L'histoire :
1982. Un médecin s'adresse à son patient qui est victime d'une paralysie de la main droite suite à un infarctus. Un verdict cruel pour cet homme qui n'est autre que Miles Davis. Le trompettiste ne pourra plus jouer pendant quelque temps. Pour accélérer le processus de guérison, il lui recommande le dessin comme outil de rééducation. Miles Davis rechigne. Il est musicien, pas dessinateur. Son job, c'est de faire danser les sons entre eux, pas de coucher sur papier ses fulgurances créatives. Et pourtant, Miles va écouter son médecin... Il explore cette nouvelle forme d’expression comme il avait exploré les territoires du jazz, avec une intensité obsessionnelle. Il noircit des dizaines de carnets, dessine des corps en mouvement, des musiciens, des chevaux, mais surtout des femmes. Entre temps, il se souvient... quand il était enfant et de cette hallucination lumineuse qui tranchait le ciel. Il se souvient de son arrivée à New York en 1944, contre la volonté de sa mère, pour intégrer la prestigieuse Juilliard School. À peine débarqué, il recroise Dizzy Gillespie et Charlie Parker, qu’il avait déjà accompagnés un an plus tôt à Saint-Louis, par un incroyable concours de circonstances. Pendant des années, il gravitera dans leur sillage. Charlie Parker dormira même chez lui.
Ce qu'on en pense sur la planète BD :
« Je vois des couleurs et des choses quand je joue » Miles Davis, figure mythique du jazz au XXe siècle, était un génie de la trompette, qui lui a valu sa renommée planétaire. Kind of blue, BO du film Ascenseur pour l’échafaud, Bitches Brew... autant d'albums qui ont construit sa légende. Ce roman graphique a l’élégance de ne pas tout raconter. Il s’ancre dans un moment méconnu de la vie de Miles Davis – son infarctus en 1982, la paralysie temporaire de sa main droite – pour mieux explorer, par fragments, le passé incandescent du musicien.
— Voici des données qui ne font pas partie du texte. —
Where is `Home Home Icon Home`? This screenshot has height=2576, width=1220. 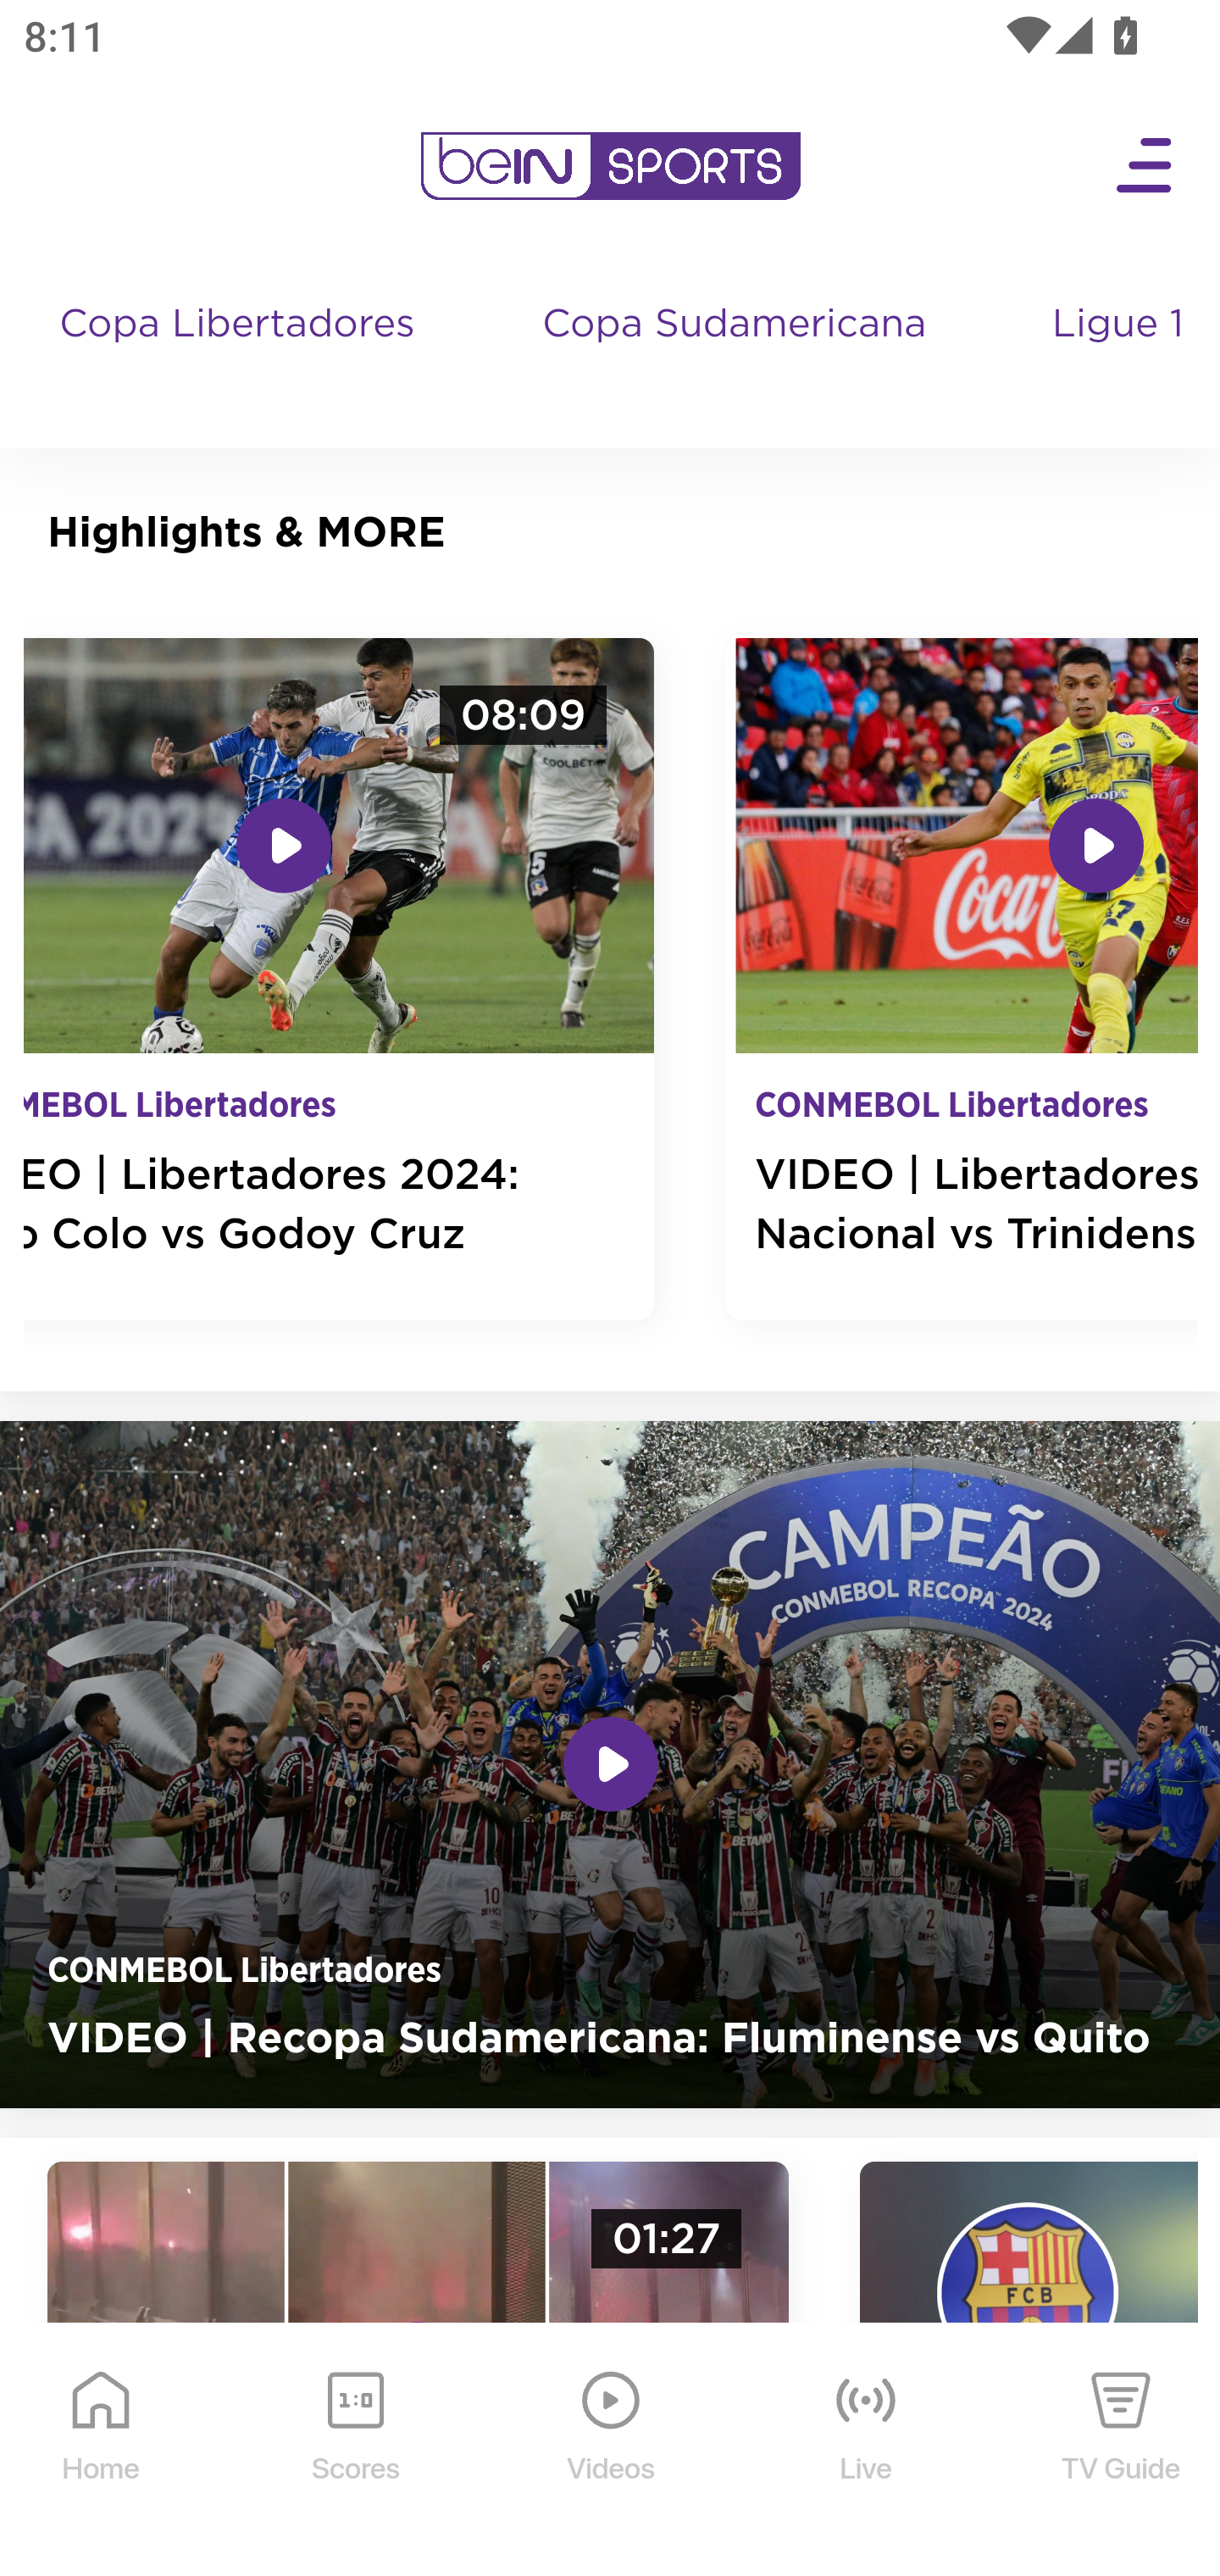 Home Home Icon Home is located at coordinates (102, 2451).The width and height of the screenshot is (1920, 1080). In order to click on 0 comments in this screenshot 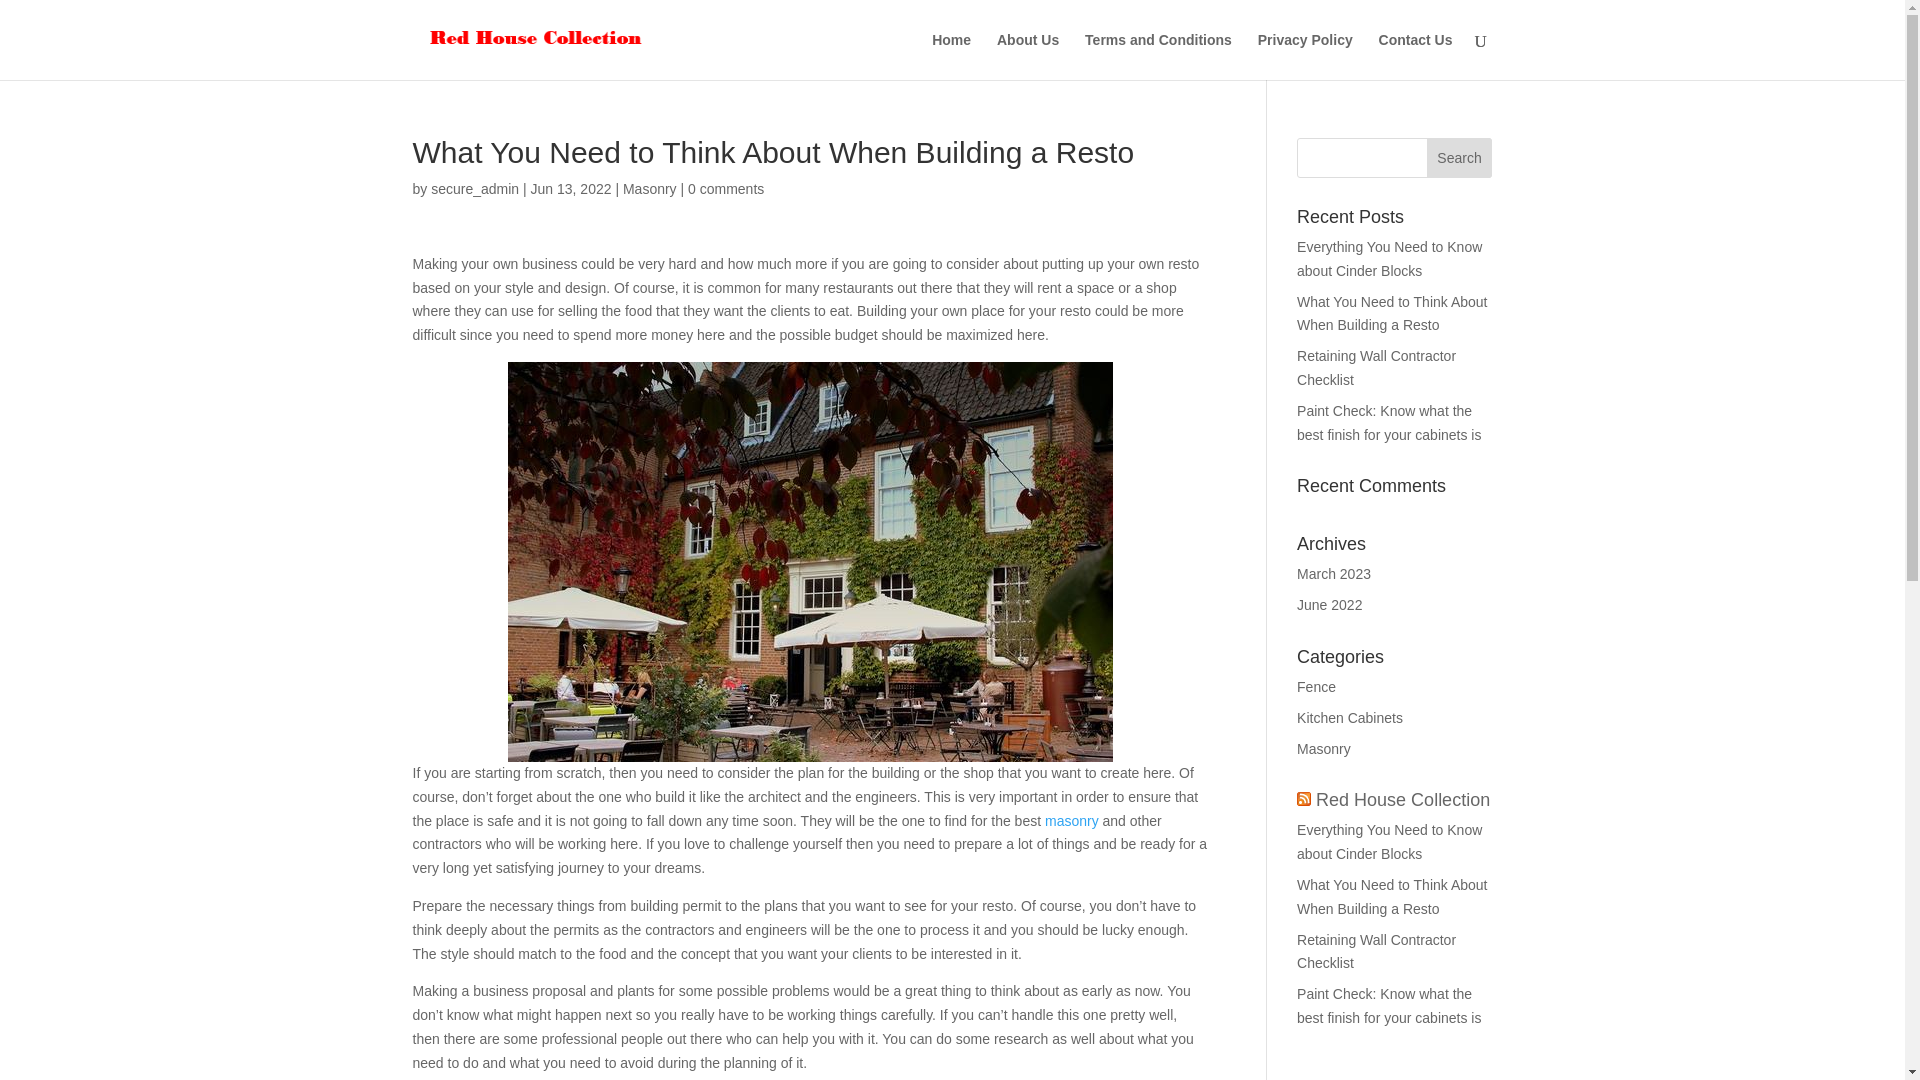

Cet angle narratif inattendu donne au récit une respiration particulière, une tension intime : à travers cette épreuve physique, Davis revient sur sa trajectoire, ses rencontres avec Charlie Parker, Dizzy Gillespie, sa muse Juliette Gréco, son obsession du son pur, sa fascination pour les femmes et son goût prononcé pour l'héroïne. Dave Chisholm – trompettiste, compositeur et dessinateur – adopte une narration impressionniste, quasi jazzistique, faite de ruptures, de silences, de fulgurances. Le récit épouse les syncopes du musicien, sa part hallucinée, ses vertiges créatifs. C’est une BD sensorielle, sensitive, qui cherche moins à tout expliquer qu’à faire ressentir ce que signifiait être Miles Davis. Graphiquement, l’album mêle un trait comics maîtrisé à une palette foisonnante et vibrante. Les couleurs captivent, traduisent les modulations intérieures, les fractures comme les résurrections. À travers ce biopic audacieux, on devine l’homme derrière le mythe. Et surtout, c'est un bel hommage à la quête d’absolu d’un génie jamais à l’arrêt.